Activity. Take the lines from the beginning of the data below through the line holding "You are a computer-use" and return exactly those.

Stored items
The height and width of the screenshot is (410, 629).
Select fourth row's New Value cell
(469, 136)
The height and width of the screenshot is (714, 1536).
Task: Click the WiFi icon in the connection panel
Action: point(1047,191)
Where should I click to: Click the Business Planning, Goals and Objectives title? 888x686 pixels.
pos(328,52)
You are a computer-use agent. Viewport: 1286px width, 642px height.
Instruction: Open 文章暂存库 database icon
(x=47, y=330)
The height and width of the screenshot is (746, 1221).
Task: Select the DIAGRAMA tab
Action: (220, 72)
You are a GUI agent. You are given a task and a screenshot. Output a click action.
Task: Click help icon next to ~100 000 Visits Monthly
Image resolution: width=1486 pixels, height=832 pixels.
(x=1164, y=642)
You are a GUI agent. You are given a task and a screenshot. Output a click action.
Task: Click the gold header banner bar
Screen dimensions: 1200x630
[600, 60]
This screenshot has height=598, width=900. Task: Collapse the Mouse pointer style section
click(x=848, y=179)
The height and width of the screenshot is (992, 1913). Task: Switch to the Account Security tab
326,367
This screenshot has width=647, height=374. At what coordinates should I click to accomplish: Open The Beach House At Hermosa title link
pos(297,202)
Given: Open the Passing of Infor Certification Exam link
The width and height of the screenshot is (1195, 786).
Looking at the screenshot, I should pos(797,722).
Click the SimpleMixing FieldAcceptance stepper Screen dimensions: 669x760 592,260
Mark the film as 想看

Answer for the task.
The height and width of the screenshot is (410, 629).
Select fourth row's New Value cell
(469, 136)
The height and width of the screenshot is (714, 1536).
Task: Click the WiFi icon in the connection panel
Action: point(1047,191)
Where should I click to: Click the Business Planning, Goals and Objectives title? 888x686 pixels.
pos(328,52)
You are a computer-use agent. Viewport: 1286px width, 642px height.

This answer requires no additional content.